Riopelle asked Jackson to identify a sample of about a dozen notes that were handwritten by Bongiorno on printed documents about customers’ purported trades. Jackson agreed with Riopelle that the notes showed her former boss regularly sought Madoff’s direct approval or instruction before taking action on trading activity that later turned out to be fake.
The notes said, “Need to check with Bernie” and “Don’t do yet. Bernie will say when to do” and “Don’t do anything until I talk to BLM,” using his initials, according to documents shown to Jackson and the jury.

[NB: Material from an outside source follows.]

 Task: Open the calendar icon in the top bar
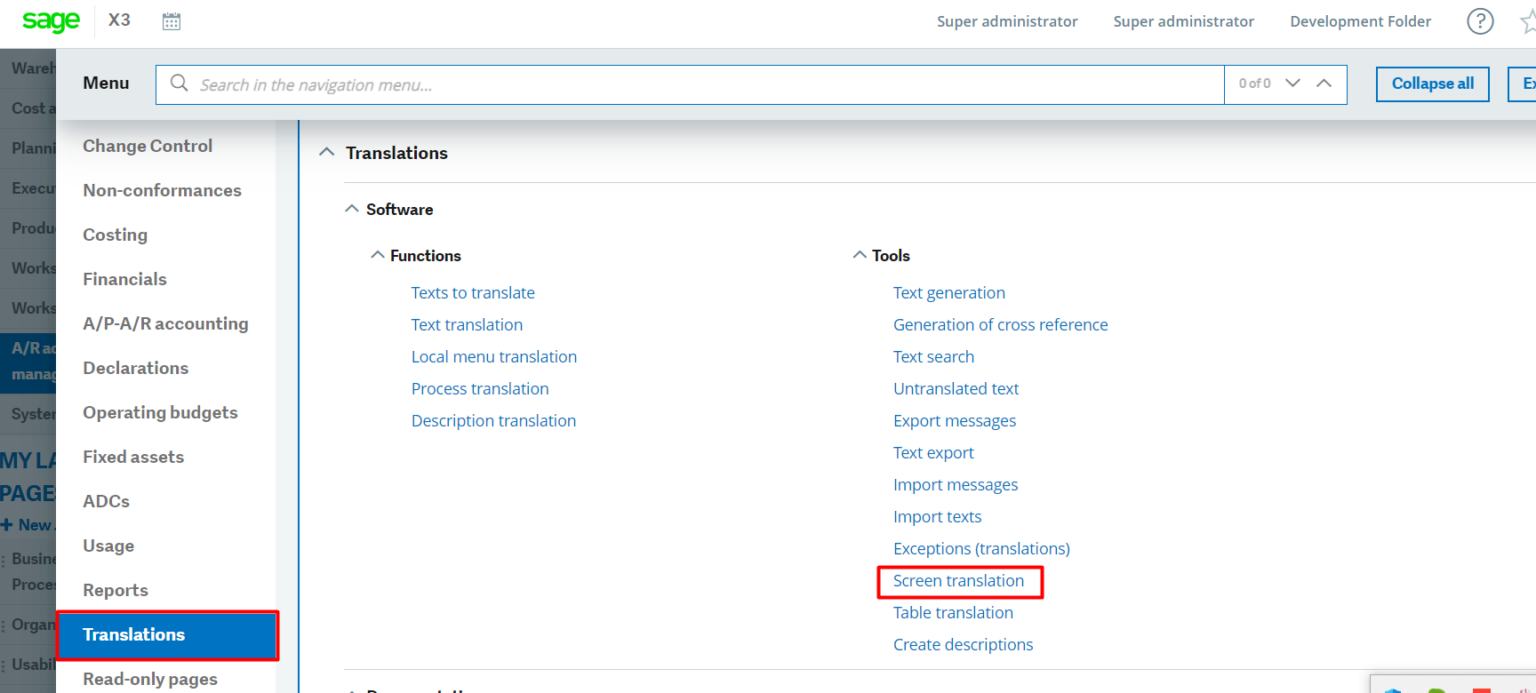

Defense lawyers argued during opening statements that Madoff trained his employees beginning when they were young and inexperienced so they would help carry out his fraud without knowledge and without training in the securities industry.
Earlier, witnesses testified that Bonventre wrote company checks to himself as a “vendor” for tens of thousands of dollars about once a year, and that Crupi used her corporate credit card to pay for family trips to Walt Disney World.
Madoff, 75, admitted to federal agents in December 2008 that his company was a sham. He pleaded guilty to 11 counts and was sentenced to 150 years in prison. He claimed all along that he worked alone and refused to implicate anyone else.
The case is U.S. v. O’Hara, 10-cr-00228, U.S. District Court, Southern District of New York (Manhattan).